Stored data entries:
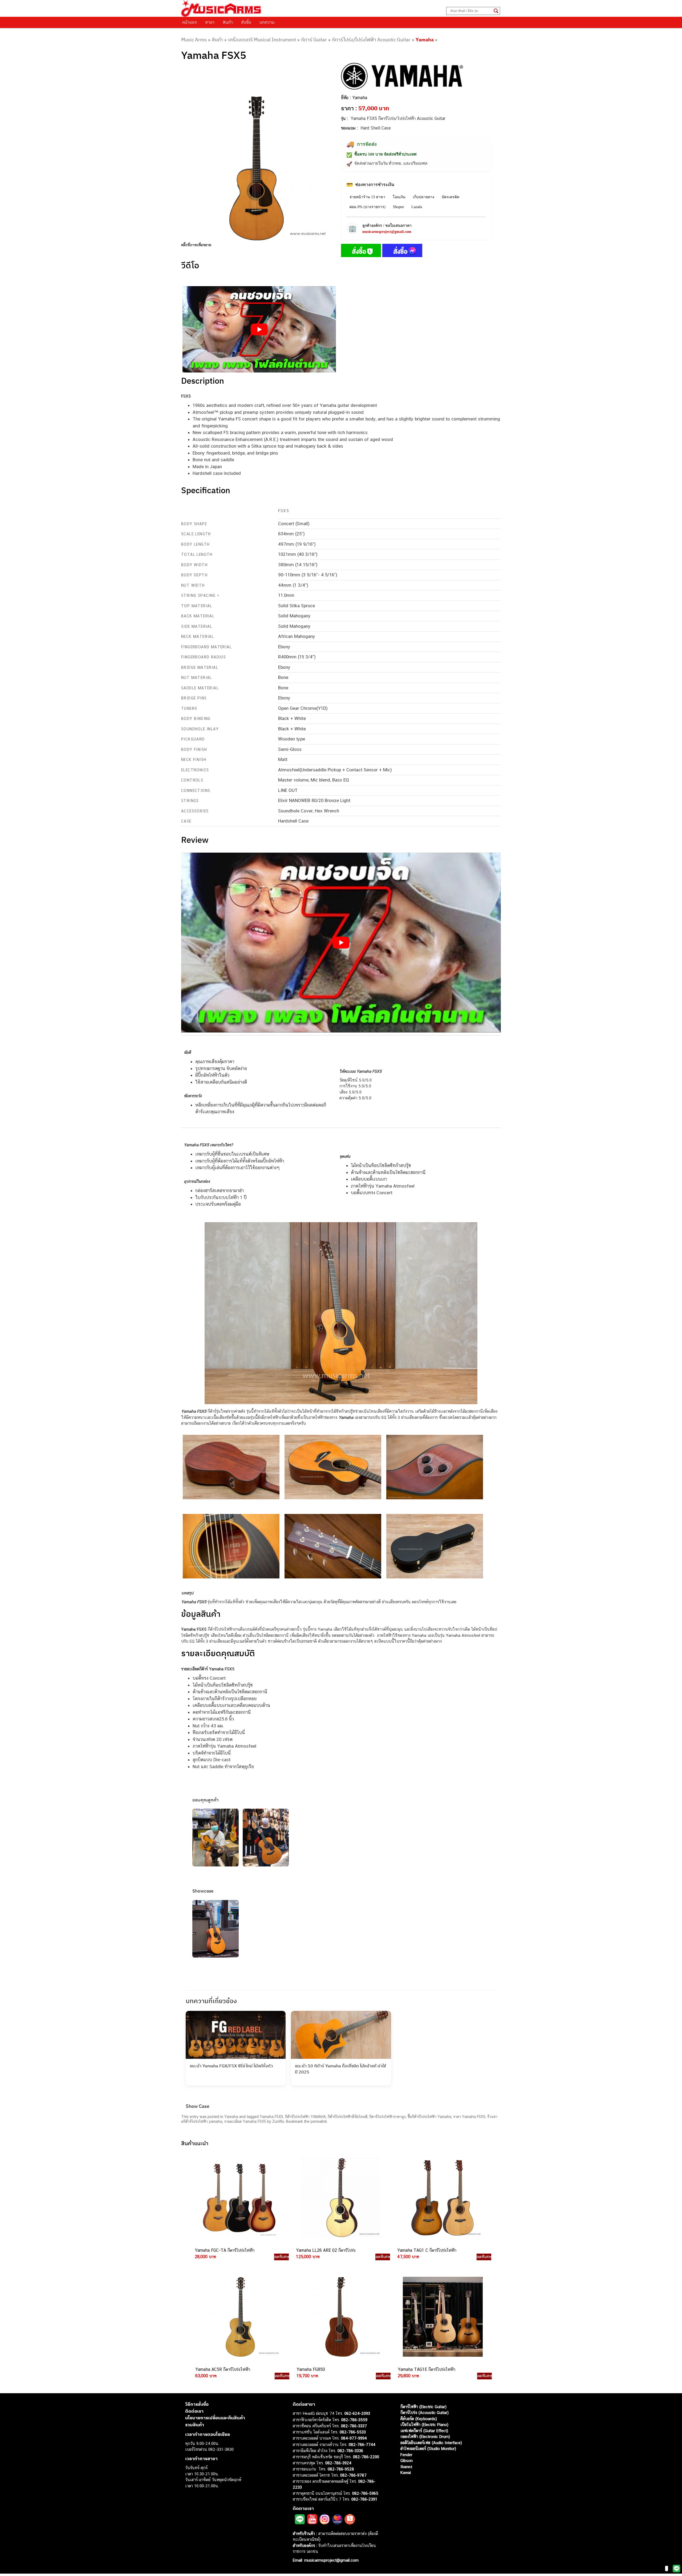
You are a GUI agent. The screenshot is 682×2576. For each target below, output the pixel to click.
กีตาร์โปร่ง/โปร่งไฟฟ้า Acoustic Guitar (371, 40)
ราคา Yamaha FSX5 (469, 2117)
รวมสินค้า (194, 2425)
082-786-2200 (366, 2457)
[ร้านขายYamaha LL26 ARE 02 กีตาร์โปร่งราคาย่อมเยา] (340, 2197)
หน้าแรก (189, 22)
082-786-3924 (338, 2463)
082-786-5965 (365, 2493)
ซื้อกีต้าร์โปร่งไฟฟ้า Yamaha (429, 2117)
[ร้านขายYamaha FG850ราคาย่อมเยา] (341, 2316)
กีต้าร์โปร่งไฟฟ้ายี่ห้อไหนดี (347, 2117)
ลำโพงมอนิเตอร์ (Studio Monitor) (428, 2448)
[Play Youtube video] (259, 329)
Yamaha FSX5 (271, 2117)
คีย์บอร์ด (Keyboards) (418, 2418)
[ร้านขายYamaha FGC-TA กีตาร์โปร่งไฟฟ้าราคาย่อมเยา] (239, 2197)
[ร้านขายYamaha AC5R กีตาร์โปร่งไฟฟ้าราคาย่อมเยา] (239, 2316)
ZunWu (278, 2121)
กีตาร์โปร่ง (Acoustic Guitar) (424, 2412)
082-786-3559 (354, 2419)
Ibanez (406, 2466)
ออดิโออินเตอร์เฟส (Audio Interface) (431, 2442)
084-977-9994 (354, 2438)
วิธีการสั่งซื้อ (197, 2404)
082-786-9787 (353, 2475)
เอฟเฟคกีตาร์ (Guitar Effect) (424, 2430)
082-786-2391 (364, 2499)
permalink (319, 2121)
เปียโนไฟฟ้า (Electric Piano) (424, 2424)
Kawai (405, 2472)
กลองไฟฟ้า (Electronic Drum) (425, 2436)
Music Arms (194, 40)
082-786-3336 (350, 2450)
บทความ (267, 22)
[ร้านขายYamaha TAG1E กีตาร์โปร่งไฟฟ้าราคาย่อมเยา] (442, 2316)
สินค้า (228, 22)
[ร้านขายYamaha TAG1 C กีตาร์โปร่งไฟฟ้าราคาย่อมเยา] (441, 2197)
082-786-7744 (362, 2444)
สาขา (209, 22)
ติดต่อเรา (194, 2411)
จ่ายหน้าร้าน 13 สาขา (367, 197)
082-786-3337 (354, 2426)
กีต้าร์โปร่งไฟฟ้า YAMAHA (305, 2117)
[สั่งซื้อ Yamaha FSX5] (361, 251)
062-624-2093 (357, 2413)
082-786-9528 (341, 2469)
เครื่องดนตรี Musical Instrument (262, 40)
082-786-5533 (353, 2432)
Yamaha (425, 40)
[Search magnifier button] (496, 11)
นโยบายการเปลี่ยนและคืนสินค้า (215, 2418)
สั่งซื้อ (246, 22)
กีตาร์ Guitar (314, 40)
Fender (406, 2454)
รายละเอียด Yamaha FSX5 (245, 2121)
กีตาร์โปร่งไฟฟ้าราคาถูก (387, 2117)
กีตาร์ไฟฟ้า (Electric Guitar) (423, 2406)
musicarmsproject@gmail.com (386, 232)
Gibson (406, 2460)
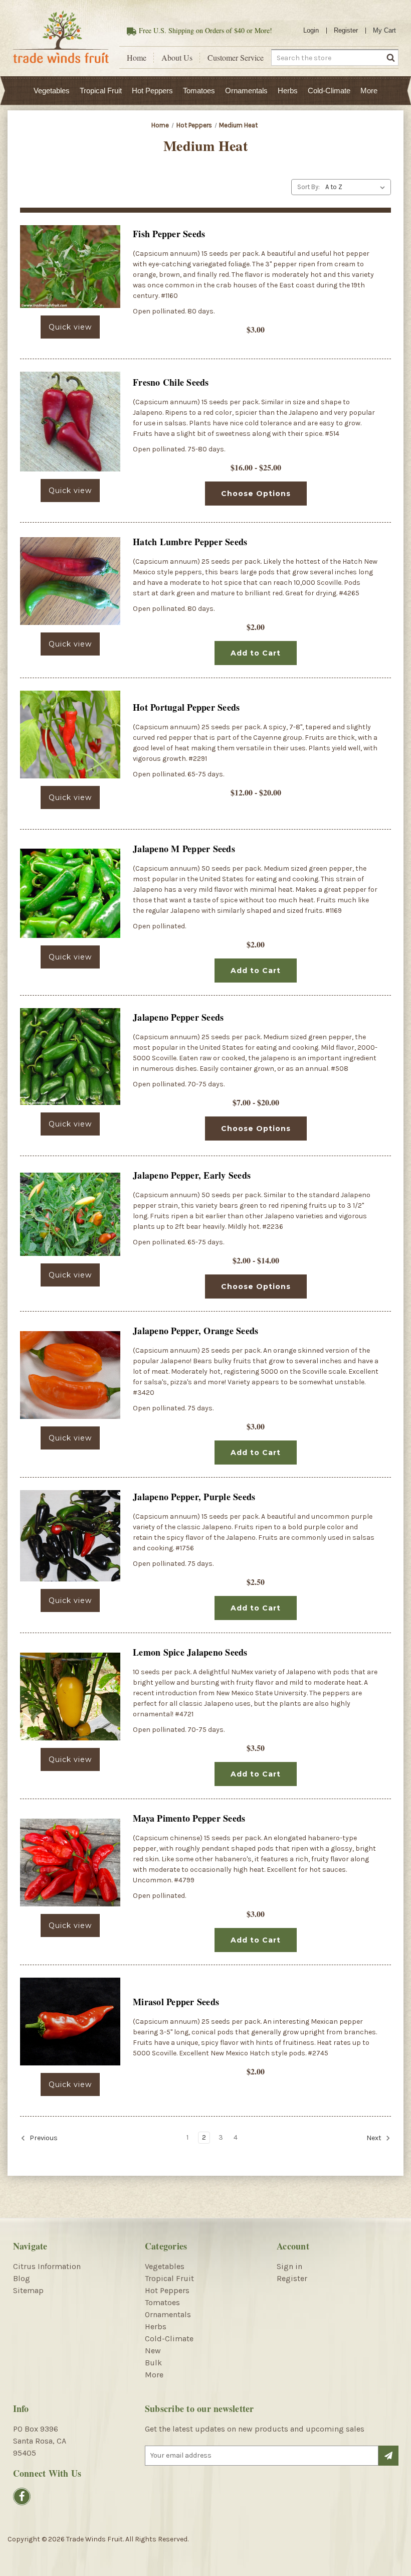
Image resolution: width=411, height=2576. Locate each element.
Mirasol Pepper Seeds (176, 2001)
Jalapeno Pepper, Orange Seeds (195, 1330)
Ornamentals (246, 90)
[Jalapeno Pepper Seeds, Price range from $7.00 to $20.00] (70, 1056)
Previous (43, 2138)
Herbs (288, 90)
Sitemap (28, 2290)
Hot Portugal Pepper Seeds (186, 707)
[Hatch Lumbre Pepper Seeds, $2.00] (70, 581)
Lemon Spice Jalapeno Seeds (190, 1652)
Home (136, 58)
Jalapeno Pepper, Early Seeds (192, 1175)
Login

Assignment:
Your task is to set down the records shown above exactly, minus any pictures.

Task answer:
You are a GUI agent. The screenshot is 682×2576. For each target below, output the pixel to click.
กีตาร์โปร่ง/โปร่งไฟฟ้า Acoustic Guitar (371, 40)
ราคา Yamaha FSX5 (469, 2117)
รวมสินค้า (194, 2425)
082-786-2200 (366, 2457)
[ร้านขายYamaha LL26 ARE 02 กีตาร์โปร่งราคาย่อมเยา] (340, 2197)
หน้าแรก (189, 22)
082-786-3924 (338, 2463)
082-786-5965 (365, 2493)
ซื้อกีต้าร์โปร่งไฟฟ้า Yamaha (429, 2117)
[ร้านขายYamaha FG850ราคาย่อมเยา] (341, 2316)
กีต้าร์โปร่งไฟฟ้ายี่ห้อไหนดี (347, 2117)
ลำโพงมอนิเตอร์ (Studio Monitor) (428, 2448)
[Play Youtube video] (259, 329)
Yamaha FSX5 (271, 2117)
คีย์บอร์ด (Keyboards) (418, 2418)
[ร้านขายYamaha FGC-TA กีตาร์โปร่งไฟฟ้าราคาย่อมเยา] (239, 2197)
[ร้านขายYamaha AC5R กีตาร์โปร่งไฟฟ้าราคาย่อมเยา] (239, 2316)
ZunWu (278, 2121)
กีตาร์โปร่ง (Acoustic Guitar) (424, 2412)
082-786-3559 (354, 2419)
Ibanez (406, 2466)
ออดิโออินเตอร์เฟส (Audio Interface) (431, 2442)
084-977-9994 (354, 2438)
วิธีการสั่งซื้อ (197, 2404)
082-786-9787 (353, 2475)
เอฟเฟคกีตาร์ (Guitar Effect) (424, 2430)
082-786-2391 (364, 2499)
permalink (319, 2121)
เปียโนไฟฟ้า (Electric Piano) (424, 2424)
Kawai (405, 2472)
กลองไฟฟ้า (Electronic Drum) (425, 2436)
Music Arms (194, 40)
082-786-3336 (350, 2450)
บทความ (267, 22)
[ร้านขายYamaha TAG1E กีตาร์โปร่งไฟฟ้าราคาย่อมเยา] (442, 2316)
สินค้า (228, 22)
[ร้านขายYamaha TAG1 C กีตาร์โปร่งไฟฟ้าราคาย่อมเยา] (441, 2197)
082-786-7744 (362, 2444)
สาขา (209, 22)
ติดต่อเรา (194, 2411)
จ่ายหน้าร้าน 13 สาขา (367, 197)
082-786-3337 (354, 2426)
กีต้าร์โปร่งไฟฟ้า YAMAHA (305, 2117)
[สั่งซื้อ Yamaha FSX5] (361, 251)
062-624-2093 (357, 2413)
082-786-9528 (341, 2469)
เครื่องดนตรี Musical Instrument (262, 40)
082-786-5533 (353, 2432)
Yamaha (425, 40)
[Search magnifier button] (496, 11)
นโยบายการเปลี่ยนและคืนสินค้า (215, 2418)
สั่งซื้อ (246, 22)
กีตาร์ Guitar (314, 40)
Fender (406, 2454)
รายละเอียด Yamaha FSX5 (245, 2121)
กีตาร์โปร่งไฟฟ้าราคาถูก (387, 2117)
กีตาร์ไฟฟ้า (Electric Guitar) (423, 2406)
musicarmsproject@gmail.com (386, 232)
Gibson (406, 2460)
Image resolution: width=411, height=2576. Locate each element.
Mirasol Pepper Seeds (176, 2001)
Jalapeno Pepper, Orange Seeds (195, 1330)
Ornamentals (246, 90)
[Jalapeno Pepper Seeds, Price range from $7.00 to $20.00] (70, 1056)
Previous (43, 2138)
Herbs (288, 90)
Sitemap (28, 2290)
Hot Portugal Pepper Seeds (186, 707)
[Hatch Lumbre Pepper Seeds, $2.00] (70, 581)
Lemon Spice Jalapeno Seeds (190, 1652)
Home (136, 58)
Jalapeno Pepper, Early Seeds (192, 1175)
Login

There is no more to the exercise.